Beginning with the line that contains "The image size is (1200, 600).", write out each remaining line of the records below exactly. Do not copy any picture.

(RAW DATA)

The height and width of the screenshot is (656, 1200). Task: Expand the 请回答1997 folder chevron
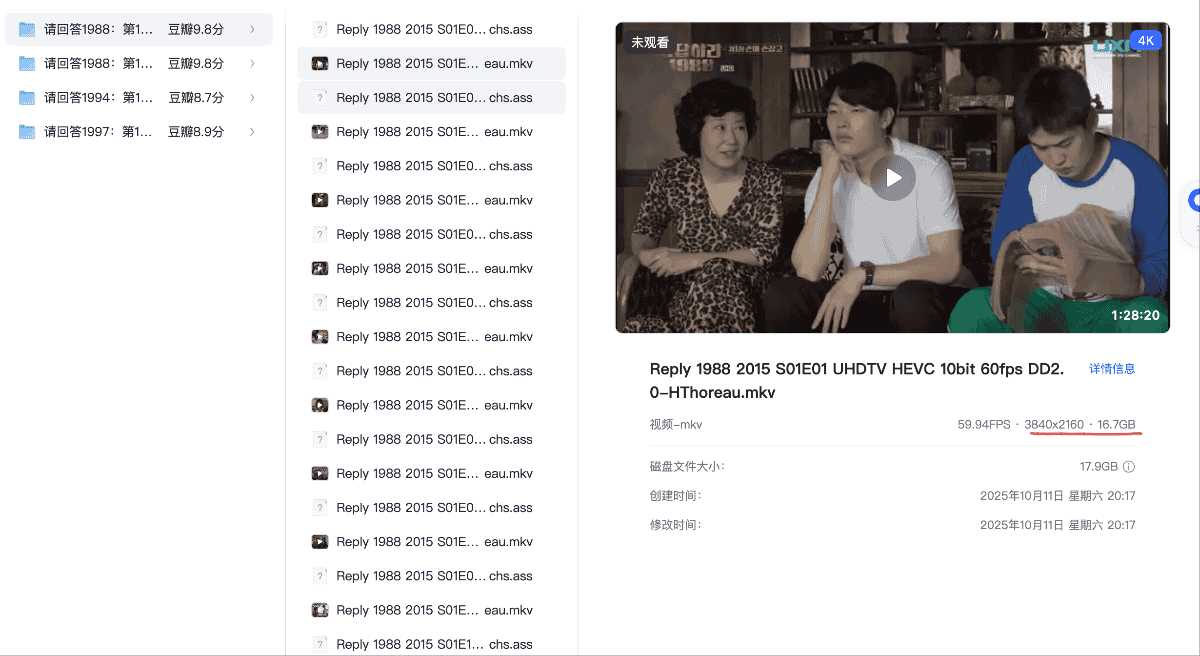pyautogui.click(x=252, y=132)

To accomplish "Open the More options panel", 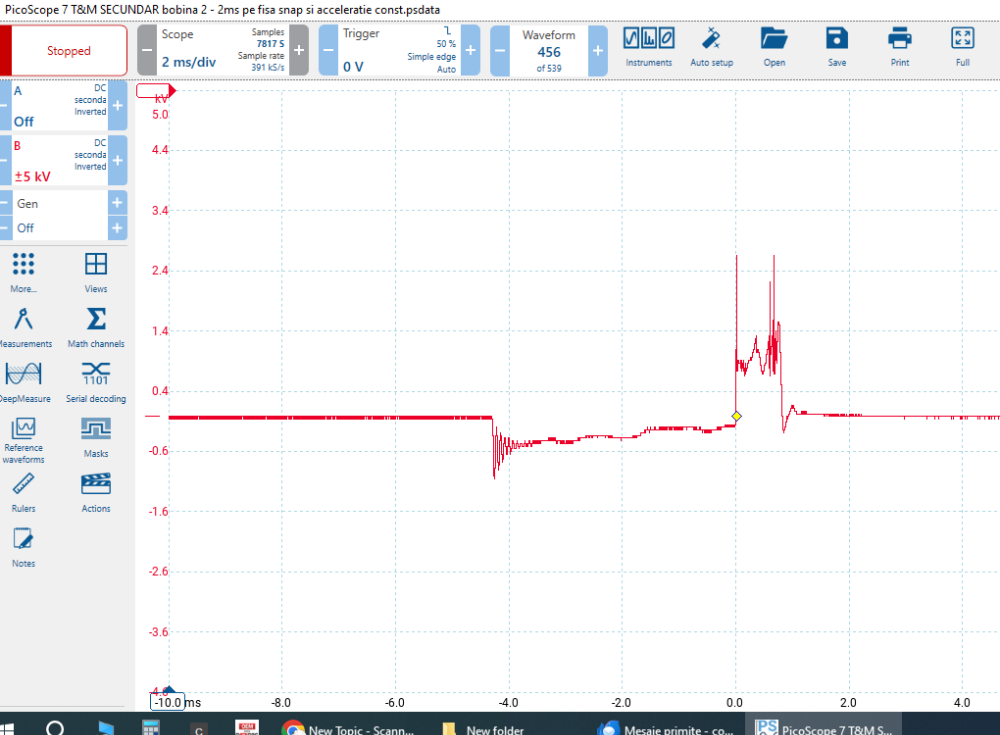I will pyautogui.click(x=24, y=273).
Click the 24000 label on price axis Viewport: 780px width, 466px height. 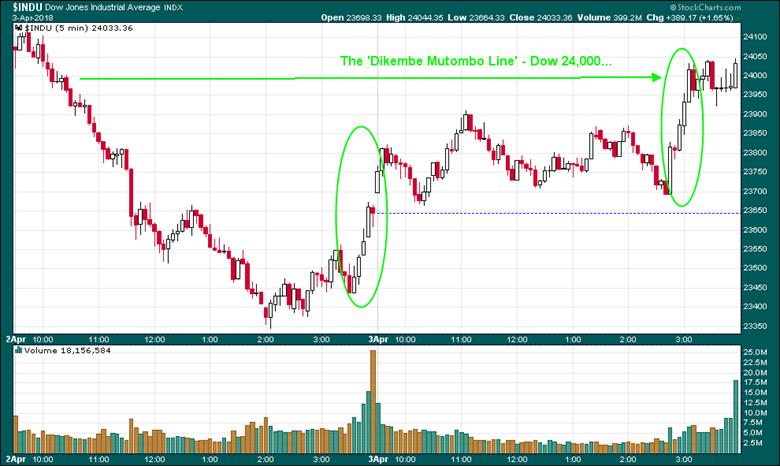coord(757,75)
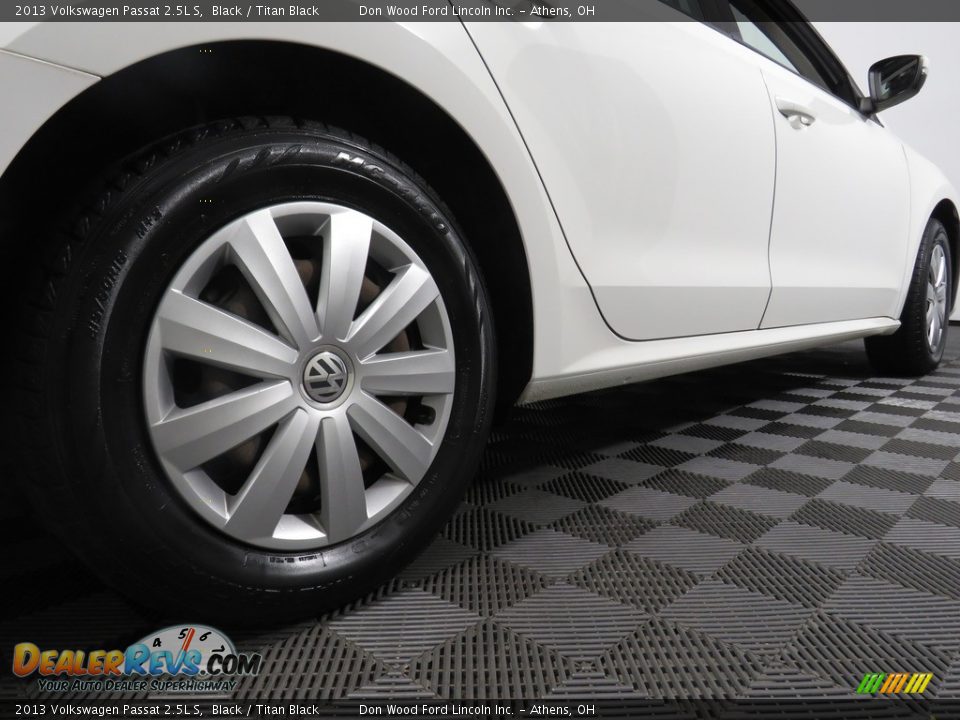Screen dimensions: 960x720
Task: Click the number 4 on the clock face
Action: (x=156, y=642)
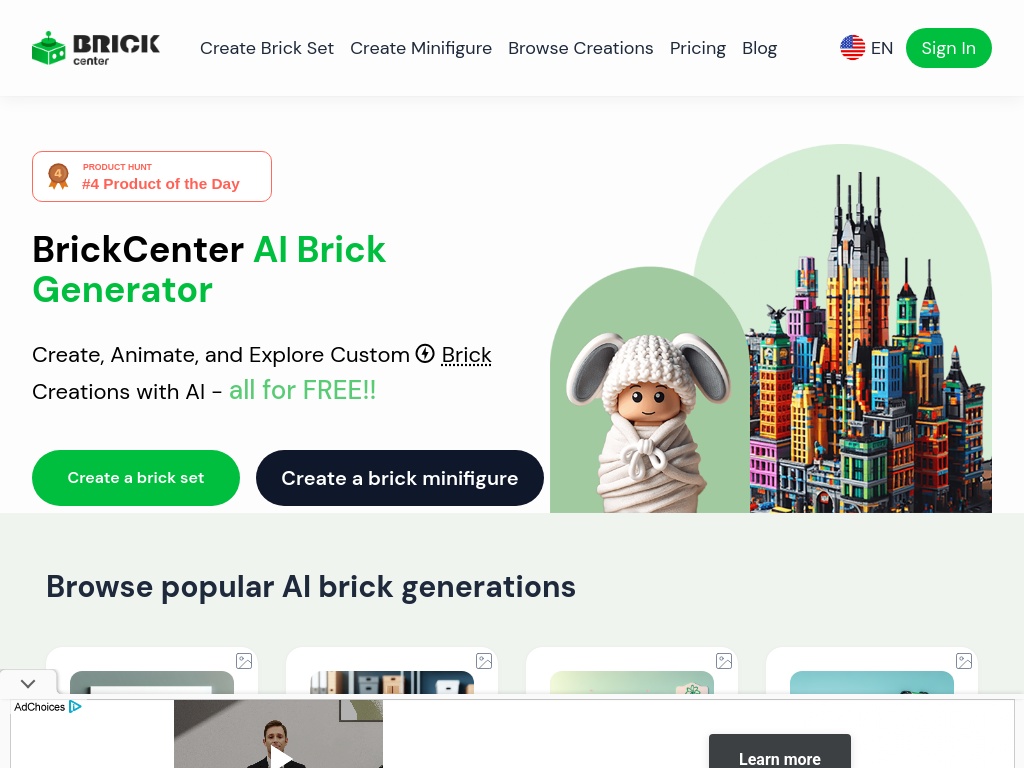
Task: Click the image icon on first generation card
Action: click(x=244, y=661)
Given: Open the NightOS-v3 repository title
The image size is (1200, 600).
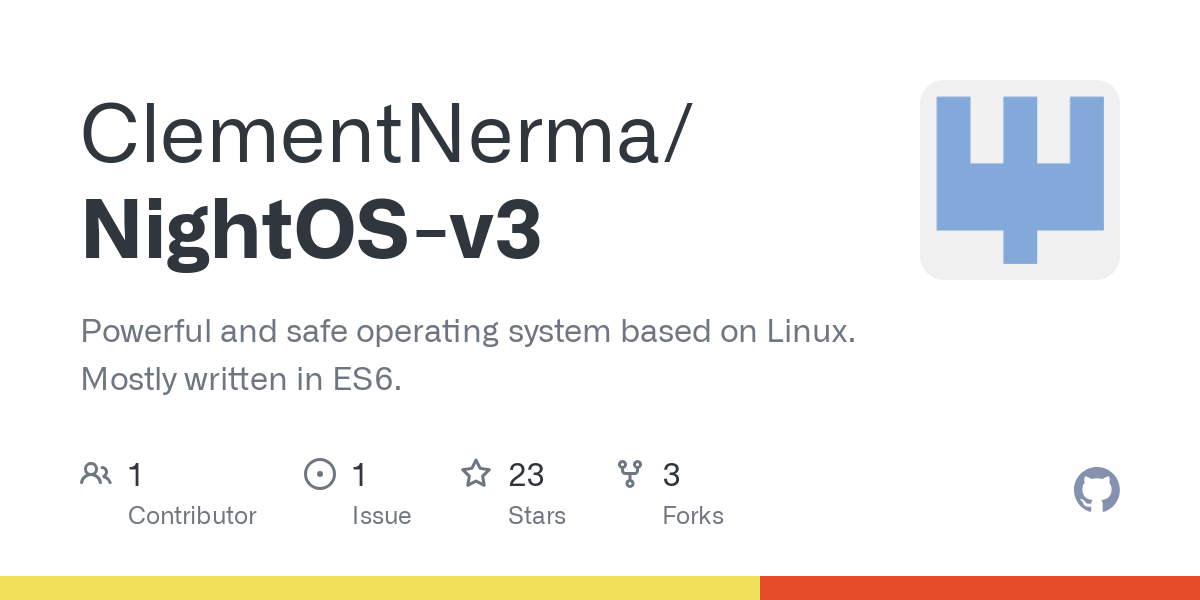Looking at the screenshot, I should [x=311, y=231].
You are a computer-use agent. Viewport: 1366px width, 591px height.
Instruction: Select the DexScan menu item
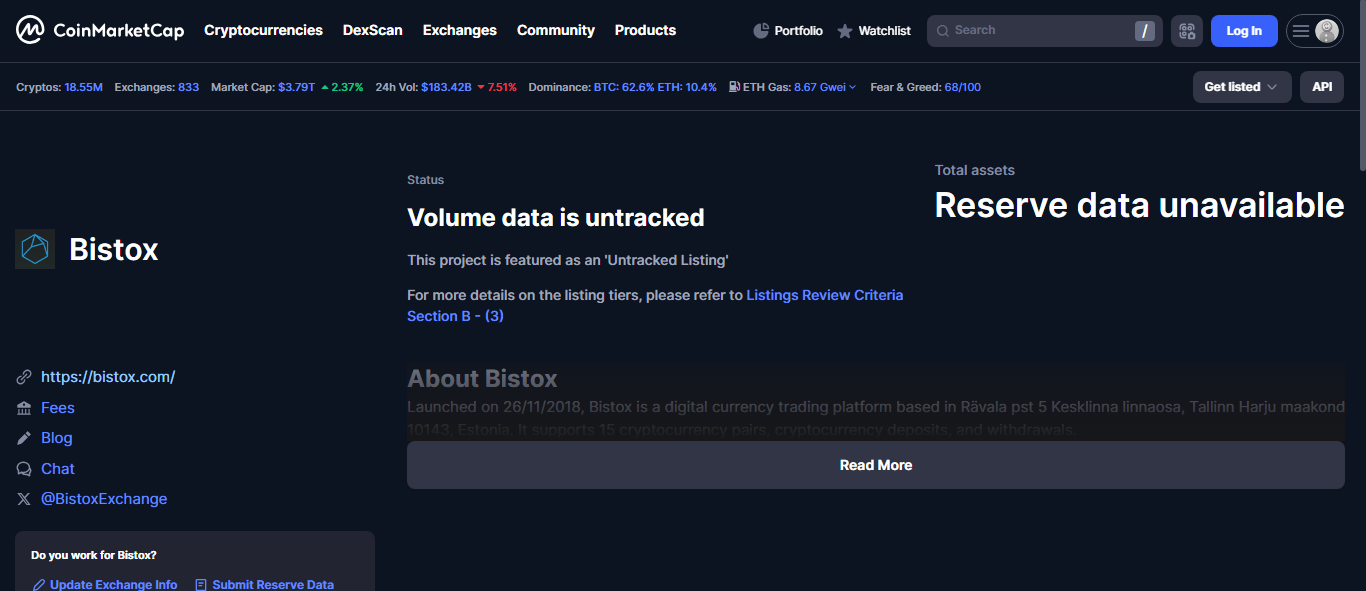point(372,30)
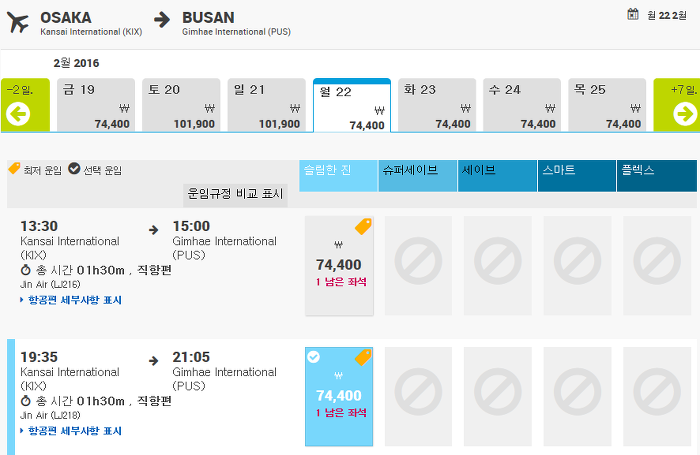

(End RAW DATA)

__RESULT OF THIS TASK__:
The image size is (1200, 600).
Looking at the screenshot, I should [x=311, y=231].
You are a computer-use agent. Viewport: 1366px width, 591px height.
Instruction: Select the DexScan menu item
point(372,30)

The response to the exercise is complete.